Stated problem: Starting at the line containing "You are a GUI" and stopping after the line containing "coord(1984,683)", can you render that stretch of the material below as a numbered list, skipping blank lines and leaving the pictures out?

Supplied material:
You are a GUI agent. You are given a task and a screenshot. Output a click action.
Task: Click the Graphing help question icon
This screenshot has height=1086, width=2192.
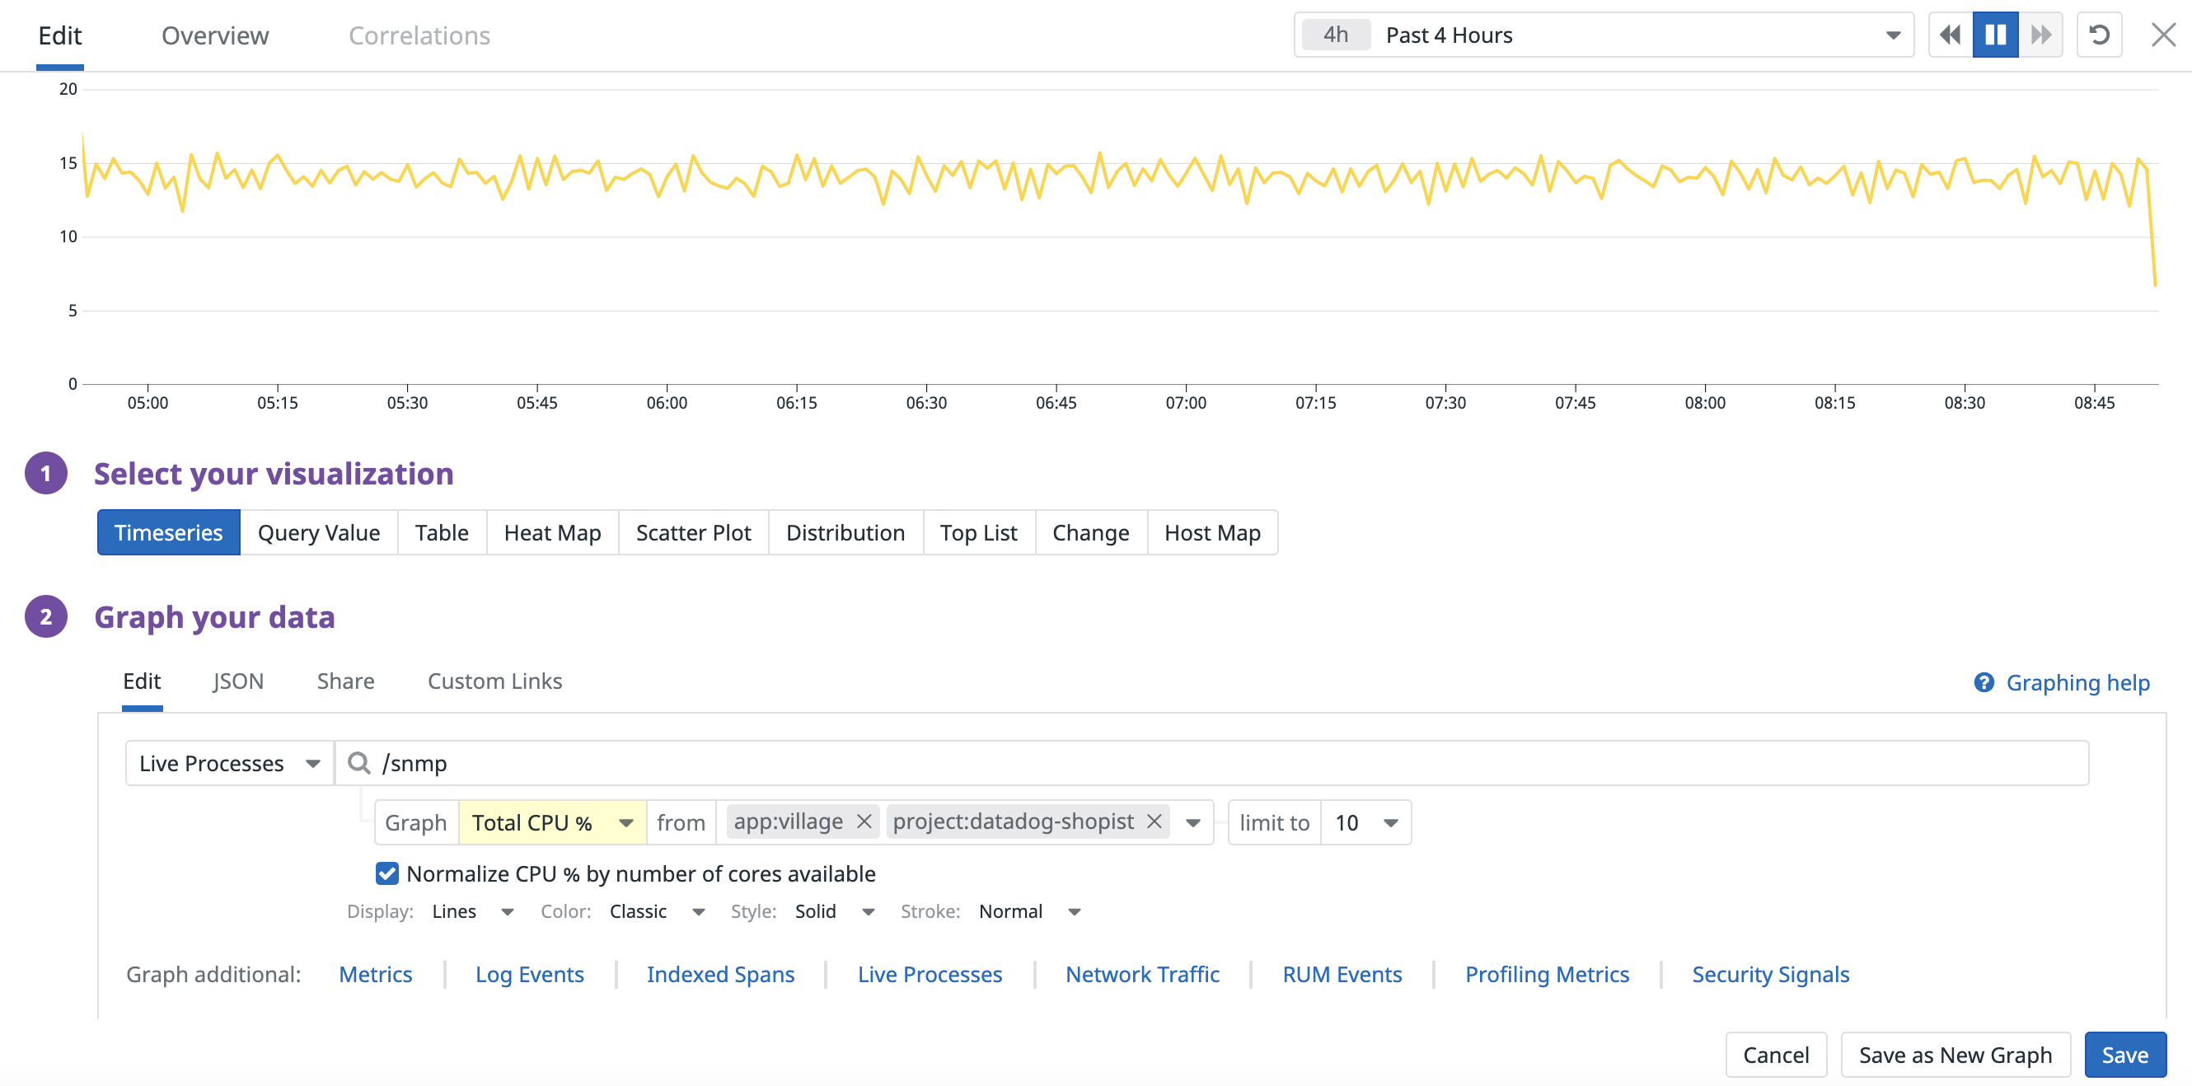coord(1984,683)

==

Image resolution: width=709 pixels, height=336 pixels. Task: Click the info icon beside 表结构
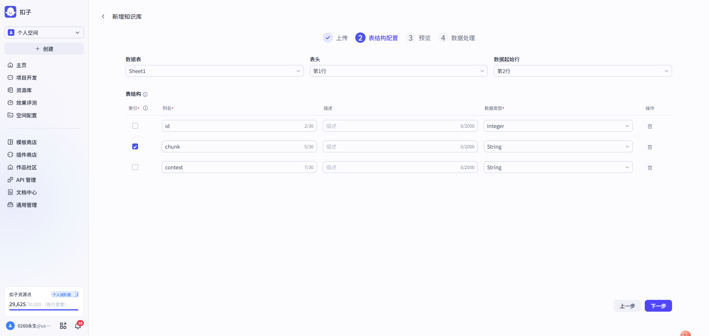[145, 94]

Answer to this exercise:
1. You are a GUI agent. You are given a task and a screenshot. Output a click action.
2. Task: Click the Graphing help question icon
3. This screenshot has height=1086, width=2192.
4. coord(1984,683)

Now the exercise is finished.